One of the biggest beneficiaries of Americans' newfound love of soccer is Buffalo Wild Wings.
Americans are picking up beers and wings to watch football -- the World Cup kind. And unlike the Super Bowl, the World Cup goes on for a month, providing lots of opportunities for sports fans to buy cheap wings.
It's similar to the bounce the bar and grill chain experiences for March Madness, the college basketball tournament in March.
The trend has caught the eye of Wall Street. Buffalo Wild Wings ( stock hit an all-time high on Monday when it surged 6% to $166. )
Part of this "World Cup bounce" can be attributed to Bob Derrington, who covers the company for Wunderlich Securities. During the USA-Portugal match on Sunday, he was struck by how many locations had wait times of up to an hour for tables. It was standing room-only viewing.
He thinks that the sudden World Cup mania among wing-craving U.S. sports fans is so intense that he's raising his estimate for the company's growth. He thinks same-store sales will be 6% higher for the company because of all this.
His research note on Monday helped put the stock in overdrive. While the stock has fallen slightly today, it's still well above its Friday closing price.
Better traffic for bars makes sense, considering that the event is having its best-ever American ratings. Over 25 million people watched Team USA take on Portugal if you include viewership on both ESPN and Spanish language channel Univision.
But American matches aren't the only ones generating interest.
"Interestingly, our sources told us that regardless of what matches were being featured since the World Cup began, World Cup viewership in B-dubs [short for Buffalo Wild Wings] has consistently been very strong, with most of the 'soccer powerhouse matches' including Mexico, Brazil, and Germany especially well attended," Derrington wrote.
This couldn't be coming at a better time for Buffalo Wild Wings.
Prices of its famous wings are about 20% lower now than last year, which only helps to spice up the company's margins. Spot prices for wings were at $1.20 per pound recently, Derrington said. That's even down from April when they were at $1.40.
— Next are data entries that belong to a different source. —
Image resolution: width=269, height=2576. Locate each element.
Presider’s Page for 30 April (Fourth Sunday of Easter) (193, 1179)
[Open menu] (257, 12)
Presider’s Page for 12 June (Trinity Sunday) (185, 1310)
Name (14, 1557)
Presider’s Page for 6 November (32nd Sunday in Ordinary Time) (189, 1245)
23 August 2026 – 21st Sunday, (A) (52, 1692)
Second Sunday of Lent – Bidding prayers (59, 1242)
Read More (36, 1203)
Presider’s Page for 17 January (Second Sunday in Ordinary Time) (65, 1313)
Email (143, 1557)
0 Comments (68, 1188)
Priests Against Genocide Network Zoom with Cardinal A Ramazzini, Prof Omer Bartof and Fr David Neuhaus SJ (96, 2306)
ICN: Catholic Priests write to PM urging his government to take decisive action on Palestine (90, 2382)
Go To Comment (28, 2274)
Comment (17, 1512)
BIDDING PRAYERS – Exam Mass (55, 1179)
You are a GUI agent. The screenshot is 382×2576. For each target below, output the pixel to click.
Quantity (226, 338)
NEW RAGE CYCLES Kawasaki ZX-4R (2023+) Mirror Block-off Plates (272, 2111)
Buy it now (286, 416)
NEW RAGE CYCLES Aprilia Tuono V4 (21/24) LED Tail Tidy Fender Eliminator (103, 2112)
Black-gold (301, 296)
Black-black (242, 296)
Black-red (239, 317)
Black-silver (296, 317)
The World Cup's energy is especially welcome for bars because summer is typically a lull in American sports. The NFL is in its off-season, as are the NBA and the NHL. Baseball is the only other game in town, and it's about halfway through its season, so any unexpected excitement stands out in a big way.
"Typically, June for bar and grills is relatively a quiet period," he said.
And when the U.S. plays Germany on Thursday, he thinks wing-and-beer establishments across the country will be a testament to just how un-quiet things have become.